Commodity
Bem padronizado e intercambiável — soja, minério, petróleo, café — cujo preço se forma em mercados globais, não em cada fazenda ou mina.
Commodity é o bem padronizado e intercambiável cujas unidades são, para efeito de comércio, indistinguíveis entre si: uma saca de soja de determinado padrão vale o mesmo que qualquer outra do mesmo padrão, venha de Mato Grosso ou do meio-oeste americano. É essa uniformidade que permite negociar o produto em grande escala, por contratos padronizados, em bolsas de mercadorias — e é ela que faz o preço se formar globalmente, e não em cada fazenda, mina ou poço.
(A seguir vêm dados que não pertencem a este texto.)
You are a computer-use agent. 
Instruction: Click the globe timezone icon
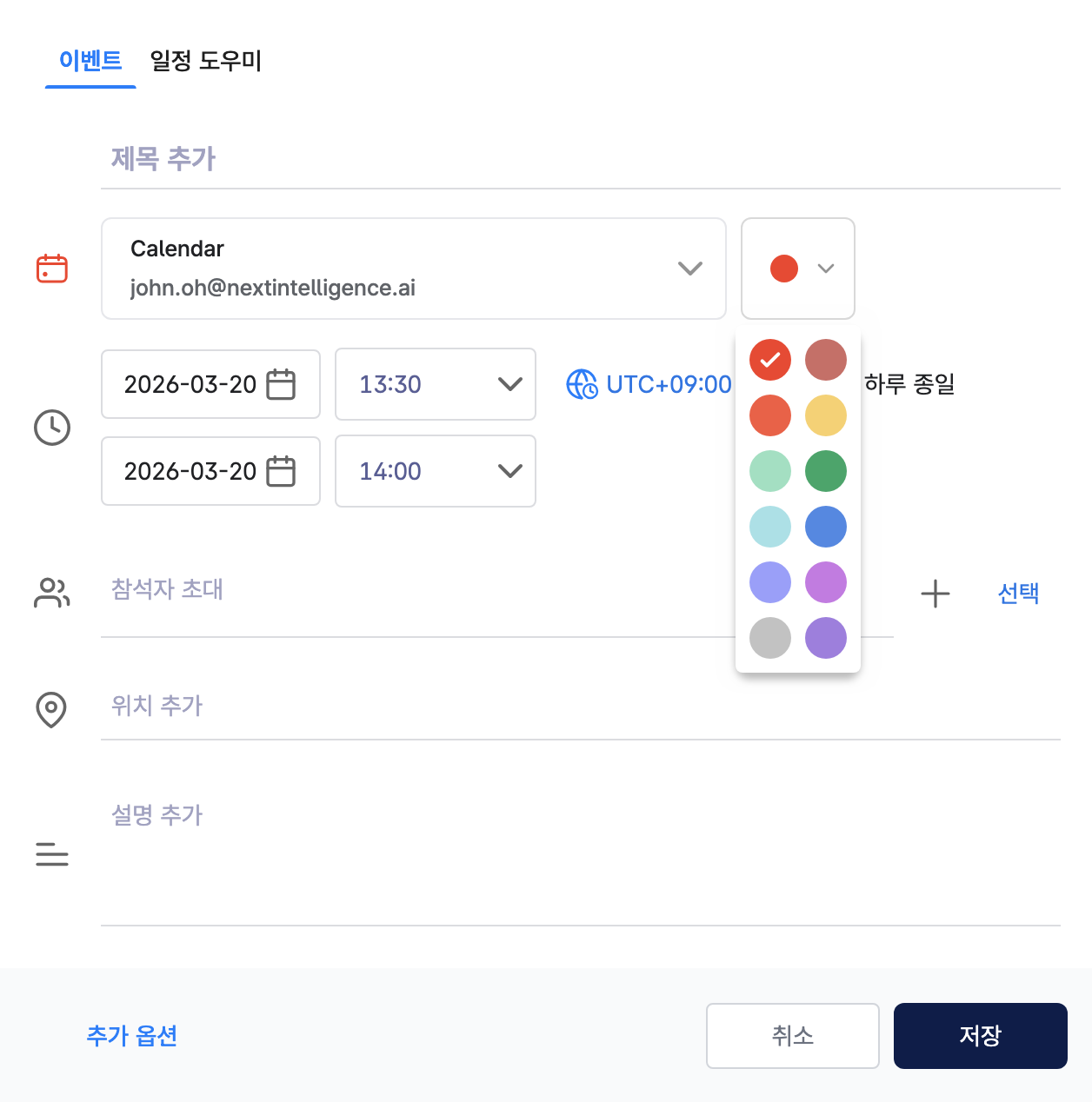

As commodities costumam ser agrupadas em três famílias: as agrícolas (soja, milho, café, açúcar, algodão, boi gordo), as minerais e metálicas (minério de ferro, cobre, ouro) e as energéticas (petróleo, gás natural). O Brasil figura entre os maiores produtores e exportadores mundiais de várias delas, o que dá ao tema um peso especial na economia do país.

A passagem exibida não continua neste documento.